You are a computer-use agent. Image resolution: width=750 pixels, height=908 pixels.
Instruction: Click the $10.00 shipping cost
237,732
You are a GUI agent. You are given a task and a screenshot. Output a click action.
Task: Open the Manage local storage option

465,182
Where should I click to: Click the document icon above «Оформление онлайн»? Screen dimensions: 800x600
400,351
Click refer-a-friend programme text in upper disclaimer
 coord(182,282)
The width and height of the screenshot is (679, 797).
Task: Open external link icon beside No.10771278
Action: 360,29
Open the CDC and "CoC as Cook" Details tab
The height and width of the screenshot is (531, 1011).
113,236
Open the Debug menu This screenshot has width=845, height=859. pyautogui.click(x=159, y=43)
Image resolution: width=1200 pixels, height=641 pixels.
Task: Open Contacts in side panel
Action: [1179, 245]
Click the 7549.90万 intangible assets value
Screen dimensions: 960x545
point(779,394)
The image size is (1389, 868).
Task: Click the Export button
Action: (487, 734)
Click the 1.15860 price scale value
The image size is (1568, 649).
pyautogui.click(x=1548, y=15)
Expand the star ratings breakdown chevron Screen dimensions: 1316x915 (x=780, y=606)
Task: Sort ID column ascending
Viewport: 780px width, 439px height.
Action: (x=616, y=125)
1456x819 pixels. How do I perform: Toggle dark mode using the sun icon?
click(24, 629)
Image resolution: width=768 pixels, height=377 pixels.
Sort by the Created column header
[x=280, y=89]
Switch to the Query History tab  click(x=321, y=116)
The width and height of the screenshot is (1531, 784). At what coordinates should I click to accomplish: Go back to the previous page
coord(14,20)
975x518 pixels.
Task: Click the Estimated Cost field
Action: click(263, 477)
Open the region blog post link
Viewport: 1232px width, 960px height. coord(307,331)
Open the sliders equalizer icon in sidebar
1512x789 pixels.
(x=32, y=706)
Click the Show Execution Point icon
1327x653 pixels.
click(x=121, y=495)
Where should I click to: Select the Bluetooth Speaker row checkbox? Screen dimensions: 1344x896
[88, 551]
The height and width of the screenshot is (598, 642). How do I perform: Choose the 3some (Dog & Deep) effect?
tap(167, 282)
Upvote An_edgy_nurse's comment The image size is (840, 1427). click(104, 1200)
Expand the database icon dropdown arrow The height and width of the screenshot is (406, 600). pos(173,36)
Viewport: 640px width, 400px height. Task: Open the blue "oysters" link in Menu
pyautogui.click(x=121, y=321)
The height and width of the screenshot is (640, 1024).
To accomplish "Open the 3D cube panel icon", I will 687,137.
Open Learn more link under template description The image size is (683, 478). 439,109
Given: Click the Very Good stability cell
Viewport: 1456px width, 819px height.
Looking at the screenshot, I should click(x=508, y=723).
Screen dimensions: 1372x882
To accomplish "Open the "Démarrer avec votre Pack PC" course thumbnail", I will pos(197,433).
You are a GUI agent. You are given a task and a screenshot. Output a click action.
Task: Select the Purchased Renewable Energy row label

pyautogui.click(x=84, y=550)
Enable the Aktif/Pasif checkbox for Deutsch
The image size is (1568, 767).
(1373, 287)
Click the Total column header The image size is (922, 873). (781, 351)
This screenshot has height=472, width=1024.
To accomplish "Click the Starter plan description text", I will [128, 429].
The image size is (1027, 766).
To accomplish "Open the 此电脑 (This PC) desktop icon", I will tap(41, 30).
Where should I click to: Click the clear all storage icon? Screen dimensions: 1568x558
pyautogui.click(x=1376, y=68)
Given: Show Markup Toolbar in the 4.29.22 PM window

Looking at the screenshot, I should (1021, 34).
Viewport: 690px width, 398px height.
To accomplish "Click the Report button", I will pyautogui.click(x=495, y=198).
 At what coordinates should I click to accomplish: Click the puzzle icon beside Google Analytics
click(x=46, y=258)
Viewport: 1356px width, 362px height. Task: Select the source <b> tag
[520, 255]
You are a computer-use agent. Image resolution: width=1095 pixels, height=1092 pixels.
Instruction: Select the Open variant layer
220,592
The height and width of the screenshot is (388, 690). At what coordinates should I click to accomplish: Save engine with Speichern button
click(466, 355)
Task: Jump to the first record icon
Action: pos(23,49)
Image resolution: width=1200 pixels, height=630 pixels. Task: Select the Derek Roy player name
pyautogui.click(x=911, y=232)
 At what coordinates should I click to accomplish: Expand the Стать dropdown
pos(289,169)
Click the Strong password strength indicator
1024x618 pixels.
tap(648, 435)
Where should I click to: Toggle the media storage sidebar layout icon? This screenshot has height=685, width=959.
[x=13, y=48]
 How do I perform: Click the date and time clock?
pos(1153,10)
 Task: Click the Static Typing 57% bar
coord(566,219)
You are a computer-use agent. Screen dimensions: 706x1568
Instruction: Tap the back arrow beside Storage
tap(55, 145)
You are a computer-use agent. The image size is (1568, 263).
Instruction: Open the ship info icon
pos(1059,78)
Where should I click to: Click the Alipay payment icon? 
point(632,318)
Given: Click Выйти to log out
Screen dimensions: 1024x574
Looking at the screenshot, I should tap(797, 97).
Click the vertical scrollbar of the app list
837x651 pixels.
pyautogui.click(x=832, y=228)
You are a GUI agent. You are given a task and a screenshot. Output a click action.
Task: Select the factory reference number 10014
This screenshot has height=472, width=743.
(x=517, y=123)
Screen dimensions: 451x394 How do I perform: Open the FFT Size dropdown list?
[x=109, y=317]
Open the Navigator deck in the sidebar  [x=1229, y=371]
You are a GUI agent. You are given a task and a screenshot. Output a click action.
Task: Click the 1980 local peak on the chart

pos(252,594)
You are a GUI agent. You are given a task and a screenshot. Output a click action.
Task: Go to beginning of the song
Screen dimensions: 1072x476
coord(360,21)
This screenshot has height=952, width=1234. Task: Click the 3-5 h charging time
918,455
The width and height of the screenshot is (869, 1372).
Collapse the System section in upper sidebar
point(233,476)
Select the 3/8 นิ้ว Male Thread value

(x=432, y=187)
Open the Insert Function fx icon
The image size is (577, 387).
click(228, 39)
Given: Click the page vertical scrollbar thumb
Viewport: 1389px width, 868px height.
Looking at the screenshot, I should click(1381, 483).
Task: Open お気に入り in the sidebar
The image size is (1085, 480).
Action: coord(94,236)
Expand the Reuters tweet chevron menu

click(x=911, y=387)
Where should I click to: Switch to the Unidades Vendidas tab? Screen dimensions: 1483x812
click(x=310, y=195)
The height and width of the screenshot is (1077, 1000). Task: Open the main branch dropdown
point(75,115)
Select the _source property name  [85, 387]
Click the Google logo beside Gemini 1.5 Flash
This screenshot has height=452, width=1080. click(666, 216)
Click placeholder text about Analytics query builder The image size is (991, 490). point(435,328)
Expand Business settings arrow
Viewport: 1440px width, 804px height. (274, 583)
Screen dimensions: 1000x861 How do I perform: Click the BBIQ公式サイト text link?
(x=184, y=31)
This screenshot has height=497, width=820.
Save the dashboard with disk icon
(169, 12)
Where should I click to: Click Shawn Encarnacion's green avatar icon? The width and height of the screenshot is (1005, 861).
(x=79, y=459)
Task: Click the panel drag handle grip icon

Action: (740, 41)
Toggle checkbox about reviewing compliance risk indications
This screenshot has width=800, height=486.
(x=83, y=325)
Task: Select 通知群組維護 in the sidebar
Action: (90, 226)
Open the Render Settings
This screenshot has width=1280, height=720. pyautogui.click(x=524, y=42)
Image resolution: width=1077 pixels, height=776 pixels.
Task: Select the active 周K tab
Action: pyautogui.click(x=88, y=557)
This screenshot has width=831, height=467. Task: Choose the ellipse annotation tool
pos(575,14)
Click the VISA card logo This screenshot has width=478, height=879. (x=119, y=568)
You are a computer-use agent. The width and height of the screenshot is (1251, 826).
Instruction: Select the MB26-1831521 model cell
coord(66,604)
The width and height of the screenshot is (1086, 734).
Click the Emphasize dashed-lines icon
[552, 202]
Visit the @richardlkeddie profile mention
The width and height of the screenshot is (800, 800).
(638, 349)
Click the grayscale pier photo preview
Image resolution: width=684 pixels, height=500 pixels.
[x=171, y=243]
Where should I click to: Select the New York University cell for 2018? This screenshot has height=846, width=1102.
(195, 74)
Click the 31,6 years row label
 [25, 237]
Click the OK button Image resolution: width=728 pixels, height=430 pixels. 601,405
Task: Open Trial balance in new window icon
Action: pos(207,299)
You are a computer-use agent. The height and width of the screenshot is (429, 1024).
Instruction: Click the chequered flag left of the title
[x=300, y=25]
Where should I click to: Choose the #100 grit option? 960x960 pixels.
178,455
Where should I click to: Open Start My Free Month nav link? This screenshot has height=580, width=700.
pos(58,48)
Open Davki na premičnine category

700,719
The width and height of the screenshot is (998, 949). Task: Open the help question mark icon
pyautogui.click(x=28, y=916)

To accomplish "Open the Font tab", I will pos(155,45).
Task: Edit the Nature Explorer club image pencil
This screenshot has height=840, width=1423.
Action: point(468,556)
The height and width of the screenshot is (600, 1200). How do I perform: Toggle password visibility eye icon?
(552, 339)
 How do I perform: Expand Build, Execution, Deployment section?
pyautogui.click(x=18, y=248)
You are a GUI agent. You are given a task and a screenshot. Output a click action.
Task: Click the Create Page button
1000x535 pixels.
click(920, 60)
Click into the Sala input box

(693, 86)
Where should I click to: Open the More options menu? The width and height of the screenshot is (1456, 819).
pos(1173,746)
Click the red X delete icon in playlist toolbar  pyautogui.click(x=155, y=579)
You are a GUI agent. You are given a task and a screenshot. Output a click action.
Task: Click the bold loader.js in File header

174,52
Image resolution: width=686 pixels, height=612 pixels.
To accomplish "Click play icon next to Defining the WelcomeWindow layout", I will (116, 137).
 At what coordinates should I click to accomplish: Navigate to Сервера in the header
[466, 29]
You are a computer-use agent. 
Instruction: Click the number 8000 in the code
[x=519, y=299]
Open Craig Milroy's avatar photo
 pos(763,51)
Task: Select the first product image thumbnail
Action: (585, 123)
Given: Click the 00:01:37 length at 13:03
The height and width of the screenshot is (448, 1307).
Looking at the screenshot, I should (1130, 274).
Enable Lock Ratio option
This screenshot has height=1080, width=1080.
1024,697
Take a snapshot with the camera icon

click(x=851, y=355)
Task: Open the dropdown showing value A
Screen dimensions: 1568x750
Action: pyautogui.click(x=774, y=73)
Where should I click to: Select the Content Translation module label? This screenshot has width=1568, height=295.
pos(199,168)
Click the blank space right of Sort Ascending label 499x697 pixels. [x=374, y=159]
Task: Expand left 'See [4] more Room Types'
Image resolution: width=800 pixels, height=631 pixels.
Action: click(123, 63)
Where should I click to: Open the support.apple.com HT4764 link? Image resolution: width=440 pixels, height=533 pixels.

● **Problem to solve**
For each line of the data that has the word "description", report that line.

● **Written reply**
Open Learn more link under template description The image size is (683, 478). 439,109
To accomplish "Click the Starter plan description text", I will [128, 429].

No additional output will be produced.